Shortly after I published the last blog entry about the pocket door installation, Rob posted a question in the comment section:
“Until now we’ve ruled out installing pocket doors for our house because we thought light switches would get in the way. Have you had to deal with light switches here?”
This is great material for another blog post! And the answer to Rob’s question is:
… yes, we had to deal with light switches (and outlets), on both sides of the pocket doors. But neither the light switches nor the outlets were really in the way. And that may have to do with the depth of the pocket door wall.
I did not reinvent the wheel, nor did I really think about this. When I rebuilt the framing for the pocket doors, I kept the original wall depth, which was seven and a half inches from stud to stud (or eight and three quarter inches if you count the five eighths drywall on either side).
The seven and a half inches wasn’t enough space to accommodate the depth of the studs. I had to turn them sideways. But it was enough space to accommodate the one and a half inch deep electrical boxes.

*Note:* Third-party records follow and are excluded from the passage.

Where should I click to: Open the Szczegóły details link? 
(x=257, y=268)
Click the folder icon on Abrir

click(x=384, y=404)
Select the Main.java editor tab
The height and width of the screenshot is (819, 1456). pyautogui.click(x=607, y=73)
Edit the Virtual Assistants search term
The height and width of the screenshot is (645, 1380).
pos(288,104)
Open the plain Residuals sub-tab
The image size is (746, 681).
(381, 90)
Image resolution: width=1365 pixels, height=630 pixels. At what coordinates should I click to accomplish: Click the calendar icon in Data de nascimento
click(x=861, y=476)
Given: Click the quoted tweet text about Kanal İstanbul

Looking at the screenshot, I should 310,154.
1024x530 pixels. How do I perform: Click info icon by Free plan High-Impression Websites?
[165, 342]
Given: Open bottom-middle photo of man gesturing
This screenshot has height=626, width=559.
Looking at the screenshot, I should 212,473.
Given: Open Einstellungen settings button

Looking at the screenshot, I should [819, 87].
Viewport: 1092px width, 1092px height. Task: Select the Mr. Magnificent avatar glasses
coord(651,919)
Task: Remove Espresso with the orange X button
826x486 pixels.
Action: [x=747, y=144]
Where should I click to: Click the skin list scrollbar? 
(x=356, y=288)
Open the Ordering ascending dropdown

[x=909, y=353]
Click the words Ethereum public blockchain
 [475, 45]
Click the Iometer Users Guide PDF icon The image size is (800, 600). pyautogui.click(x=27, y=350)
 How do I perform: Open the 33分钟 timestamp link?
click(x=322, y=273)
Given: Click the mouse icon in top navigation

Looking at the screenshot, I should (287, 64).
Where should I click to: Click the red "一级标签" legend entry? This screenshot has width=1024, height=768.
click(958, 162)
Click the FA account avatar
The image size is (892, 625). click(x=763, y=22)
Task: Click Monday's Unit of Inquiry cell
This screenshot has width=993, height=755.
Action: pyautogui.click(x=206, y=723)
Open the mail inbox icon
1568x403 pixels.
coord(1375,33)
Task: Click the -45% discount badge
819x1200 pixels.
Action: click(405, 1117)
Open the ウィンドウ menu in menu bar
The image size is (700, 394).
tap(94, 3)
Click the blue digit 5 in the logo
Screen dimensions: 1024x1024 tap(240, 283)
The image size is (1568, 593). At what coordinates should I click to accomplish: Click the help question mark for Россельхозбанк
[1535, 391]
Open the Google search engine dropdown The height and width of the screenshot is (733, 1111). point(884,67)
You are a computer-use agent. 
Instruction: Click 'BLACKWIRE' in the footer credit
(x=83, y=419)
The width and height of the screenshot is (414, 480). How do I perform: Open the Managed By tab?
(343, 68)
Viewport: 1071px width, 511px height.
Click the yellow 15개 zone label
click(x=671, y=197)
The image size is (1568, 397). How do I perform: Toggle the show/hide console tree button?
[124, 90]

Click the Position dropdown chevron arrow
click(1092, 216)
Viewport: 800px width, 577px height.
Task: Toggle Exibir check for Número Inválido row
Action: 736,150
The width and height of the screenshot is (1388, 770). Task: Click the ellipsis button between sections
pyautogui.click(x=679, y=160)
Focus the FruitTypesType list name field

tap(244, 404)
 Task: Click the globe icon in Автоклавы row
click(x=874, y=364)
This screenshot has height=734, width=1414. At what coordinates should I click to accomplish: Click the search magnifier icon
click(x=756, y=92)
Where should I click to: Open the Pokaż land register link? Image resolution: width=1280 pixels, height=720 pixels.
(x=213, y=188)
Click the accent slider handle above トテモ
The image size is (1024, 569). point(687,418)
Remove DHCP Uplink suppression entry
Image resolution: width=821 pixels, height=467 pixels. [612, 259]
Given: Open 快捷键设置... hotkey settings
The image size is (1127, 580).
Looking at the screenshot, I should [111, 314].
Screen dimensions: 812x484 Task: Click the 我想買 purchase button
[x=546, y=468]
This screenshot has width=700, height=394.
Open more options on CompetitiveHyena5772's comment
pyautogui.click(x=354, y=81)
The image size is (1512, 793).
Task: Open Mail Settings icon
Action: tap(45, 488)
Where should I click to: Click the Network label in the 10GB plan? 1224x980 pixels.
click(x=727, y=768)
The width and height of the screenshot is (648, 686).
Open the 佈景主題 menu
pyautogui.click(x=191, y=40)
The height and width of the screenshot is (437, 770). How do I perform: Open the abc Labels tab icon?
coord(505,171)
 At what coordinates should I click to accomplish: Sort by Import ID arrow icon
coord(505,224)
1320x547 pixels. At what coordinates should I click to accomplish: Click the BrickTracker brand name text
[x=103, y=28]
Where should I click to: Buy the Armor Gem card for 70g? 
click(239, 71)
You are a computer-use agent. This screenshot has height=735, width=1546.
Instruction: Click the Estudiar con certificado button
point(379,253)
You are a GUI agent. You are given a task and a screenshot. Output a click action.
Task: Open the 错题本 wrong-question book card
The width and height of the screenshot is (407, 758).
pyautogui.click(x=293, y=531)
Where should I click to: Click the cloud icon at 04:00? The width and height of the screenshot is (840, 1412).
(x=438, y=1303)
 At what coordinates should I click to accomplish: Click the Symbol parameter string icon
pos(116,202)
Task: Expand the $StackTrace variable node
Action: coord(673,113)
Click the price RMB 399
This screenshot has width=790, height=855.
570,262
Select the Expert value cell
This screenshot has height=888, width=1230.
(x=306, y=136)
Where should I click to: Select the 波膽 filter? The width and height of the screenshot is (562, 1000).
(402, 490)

We also made sure to run the electrical conduit right behind the drywall so that it wouldn’t get in the way of the doors.
The only challenge emerged around the pocket door header, which also holds the rolling mechanism. We knew we couldn’t run the conduit inside the header, where it would interfere with the doors. To solve this problem, we did some planning ahead and offset the header three quarters of an inch into the wall. That gave us the room we needed to again run the conduit right behind the drywall and thus avoid any interference.
Once we were above the header, we kicked the conduit back to have enough room to make the 90 degree turn into the ceiling. Problem solved – and I hope questions answered.